Widening the net

As private equity houses in the UK start to comply with the Walker Review and publish their annual reports for the first time, there is a growing expectation that a wider group of investors will be brought into this realm of corporate disclosure.

Dubai International Capital is being tipped to be one of the first Middle East-based investment groups to join the British Venture Capital Association (BVCA) and therefore part of the transparency and disclosure code in UK private equity.

Among Dubai International Capital Private Equity’s portfolio – predominantly in Germany and the UK – are its £675m secondary buyout of Travelodge and its £800m acquisition of leisure company Tussauds Group – later merged with Blackstone’s Merlin Entertainments Group in 2007 – in which the investor holds a 20% stake in the Tussauds-Merlin Group.

Keen to encourage other investors to sign up to the BVCA-led code of disclosure of UK portfolio company holdings, senior representatives from the BVCA, including chairman of the disclosure monitoring group Sir Michael Rake and chief executive Simon Walker, are due to visit the Middle East to seek support from investors.

The Dubai office of law firm Linklaters will be hosting an event for the BVCA to meet investors in the region, including sovereign wealth funds. The delegation was expected to meet investors in the Middle East in the final week of May but this event was cancelled because a number of attendees had previously committed to go to Moscow for the European football Champions League Final.

The rescheduled event is also expected to establish dialogue with the Qatar Investment Authority, which came close to buying supermarket chain J Sainsbury and owns £3bn of healthcare assets in the UK.

“We’re very happy to foster voluntary compliance of the code for long-term investors of any kind,” Simon Walker told EVCJ. Referring to both sovereign wealth funds and pension funds, Walker added: “I think it will help them to be part of a voluntary arrangement.”

The UK’s Treasury Select Committee has yet to timetable any evidence sessions about the role of sovereign wealth funds or other private investor funds, according to a spokesman at Parliament in London. To date, there have not been any formal requests to investigate their role in UK corporate ownership.

Alternative Investment Management Association (AIMA) deputy CEO Andrew Baker told EVCJ that the hedge fund community welcomes any call from the Treasury Select Committee to discuss the asset class’ role in the UK economy. In relation to the scrutiny on private equity, he said: “Our personal view is that private equity had a bit of catching up to do.”
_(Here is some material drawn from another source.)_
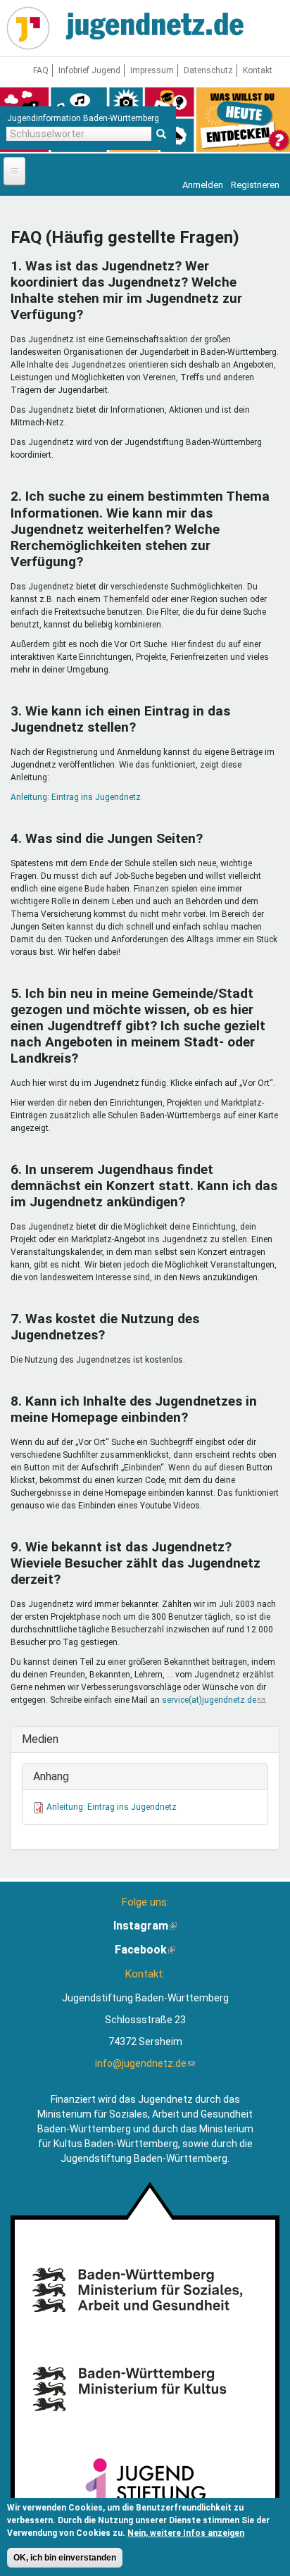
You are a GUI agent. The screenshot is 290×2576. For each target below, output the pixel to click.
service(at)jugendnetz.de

“Sometimes more disclosure is very helpful. Equally, you can get drowned in a sea of data,” he added.

In the context of the Treasury Select Committee’s ongoing investigation into financial stability, which includes an ongoing investigation of the UK’s banking weaknesses, there is a clear indication that sovereign wealth funds will garner greater parliamentary scrutiny.

Speaking at the SJ Berwin-sponsored Walker Review Debate in London in early May, Philip Dunne MP said: “We are going to be looking to understand the way debt and large capital flows impact on the economy and on our banks and I think there is a role for the sovereign wealth funds to come to talk to us about how they see their roles in developing capital flows work.”

“I think anybody who takes over a UK public company, which meets the portfolio threshold, should be in a position to comply with the same disclosure obligations that anybody else, if they happen to be based in this country, has to comply with,” he said.

“That may require in due course some means of enforcement. I’m not envisaging the FSA having to send a hit squad into some of the more impenetrable central banks to extract that information but I think we have to work with these organisations. It’ll be in their interest to seek to play the game,” Dunne said.

While the private equity industry is publicly confident that the new wave of disclosure will keep the labour unions, other stakeholders and Government from launching any fresh calls for transparency, there is the view that other investors such as the Virgin Group, retail entrepreneur Philip Green and other private investors should sign up to a voluntary code.

“I think the BVCA guidelines are fair and to the extent that companies are controlled by sovereign wealth funds they should be adopt the same level of disclosure,” said one mid-market GP.

He added the Treasury Select Committee should consider that the “greater benefit would be to look at the red tape that faces British industry”.

But when it comes to the concept of disclosure, there is a strong view in private equity circles that financial data should only be disclosed to shareholders, while stakeholders should only be informed of what really matters to them.

Conversely, there are calls for more disclosure about who is actually running privately owned companies and what exactly motivates the management of those companies.

Even for the regulators and government officials, the challenge is to present information in a way that is clearly understandable. “It has to be broken down into baby talk for them,” said Jon Moulton of Alchemy Partners.

“I’m glad I’m not a mega fund. The Walker Report will generate a lot of paper [from private houses] which will be very little read,” said Moulton.

He added that any renewed vigour in terms of scrutiny of private shareholders, whether someone like Richard Branson or a private equity house, will be determined by “ a big failure or by grotesque behaviour”.